One more, with the three-card stock in play: dig an Ace out and send it up.

Goal: Send an Ace to a foundation.

Turn 3 FAQ

Is Turn 3 the same as Draw 3?

Yes — one variant, several names. Turn 3, Draw 3, and three-card Klondike all describe flipping the stock in packets of three with only the top card playable. Apps tend to say Turn 3; the old Windows versions said Draw Three.

Can I switch this page to Draw 1?

This page always deals Turn 3 — that is its job. For one-card draw, use the 1 in the header's draw switch or head back to the classic game on the homepage. Your game there is saved separately, so nothing you do here touches it.

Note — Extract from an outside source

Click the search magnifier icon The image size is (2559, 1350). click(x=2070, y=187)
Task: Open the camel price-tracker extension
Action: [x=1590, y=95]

What is a good Turn 3 win rate?

Casual players commonly sit near 10%. With deliberate play — counting passes, tracking packet alignment — 15–20% is realistic. For reference, Turn 3 players on this site won 33% of finished games in June 2026, but that group self-selects for experience.

Does using undo count as cheating in Turn 3?

We do not think so — undo is how you learn the variant. PlaySolitaire allows up to 100 undos per game and never penalises them. The choice that actually matters strategically is the recycle, not the take-back.

How many passes through the stock do I get?

Unlimited on this page — recycle as often as the position needs. The traditional Vegas rule caps Turn 3 at three passes, which is worth adopting as a self-imposed discipline once you are winning regularly.

Are Turn 3 deals winnable?

About four in five are solvable with perfect play, and every deal on this page is a fresh random shuffle — the same class of deals those studies describe. When a position is genuinely dead, the deadlock notice will say so rather than leave you grinding.